Et après la défaite de Saint-Aubin du Cormier en 1488 ? Anne de Bretagne, reine de France, ne fut pas reine en son duché durant le règne de son mari, Charles VIII, mais elle fut restaurée complètement dans sa souveraineté par son second mari, Louis XII. C'était le prix à payer pour Louis afin d'épouser la fabuleusement riche Anne de Bretagne. Ce n'est pas parce que les rois de France s'étaient emparés, par mariage, du duché à partir de la mort d'Anne de Bretagne (1514), qu'ils obtinrent la totalité de la souveraineté sur la Bretagne. Une grande partie de l'autorité glissa en effet entre les mains d'une assemblée, les Etats, dominés par les élites bretonnes.
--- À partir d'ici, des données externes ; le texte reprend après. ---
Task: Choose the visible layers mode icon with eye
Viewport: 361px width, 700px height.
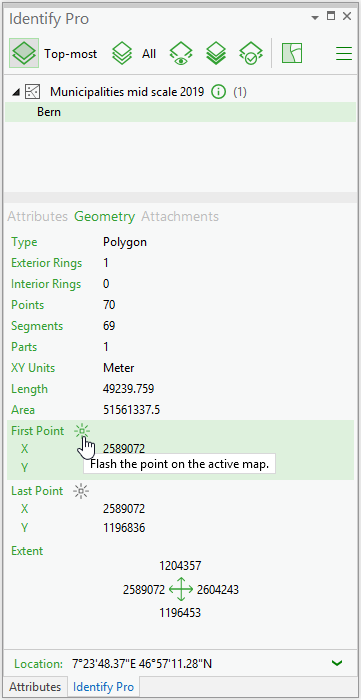Action: click(x=181, y=54)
Bien sûr les rois de France montèrent les dents, envoyèrent leurs troupes lorsque les sommes d'argent versées n'étaient pas suffisantes, lorsque les exigences financières royales amenaient des révoltes (comme en 1675 avec les bonnets rouges), mais les rois se cassèrent souvent les dents devant l'intransigeance bretonne. Louis XIV a pu hurler pour avoir une augmentation de la dotation bretonne, les Etats faisaient souvent la sourde oreille. Louis XIV comme Louis XV ont peut-être ordonné l'exil ou la dissolution du Parlement (chambre d'enregistrement des lois) de Bretagne, ils ont fini toujours par plier et rappeler les exilés. Le plus dangereux fut Louis XVI qui, à la veille de la Révolution, avait prévu une grande réforme administrative.
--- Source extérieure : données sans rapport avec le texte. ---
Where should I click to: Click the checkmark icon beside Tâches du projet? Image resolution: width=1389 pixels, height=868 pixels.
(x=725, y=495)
On peut se demander si la puissante et fabuleusement riche noblesse bretonne qui dominait les Etats n'a pas refusé la souveraineté de la Bretagne aux rois de France pour s'en emparer elle-même. Elle s'était débarrassée des ducs de Bretagne, après bien des vicissitudes pendant plusieurs siècles. Les rois de France, à la différence des ducs, étaient bien éloignés, faisaient de temps à autre (et encore) un petit tour en Bretagne et repartaient, comme des propriétaires qui visitaient un de leurs nombreux domaines. Etrange que Claude de France (duchesse de Bretagne de 1514 à 1523) ait cédé son duché à son mari le roi de France, François Ier, devant notaire comme si le duché n'était qu'une propriété privée, comme si le roi n'était intéressé que par les possessions en Bretagne de son épouse (ce que l'on nomme le Domaine ducal, un ensemble de terres, de châteaux et de droits qui dégageaient de confortables revenus), comme si le roi savait qu'il ne disposait pas de la souveraineté réelle sur le duché. Le comprit-il en 1532 ? C'est probable car il ne pouvait que voir la puissance fabuleuse de ses parents, les sires de Vitré-Laval, de Rieux, de Rohan, etc.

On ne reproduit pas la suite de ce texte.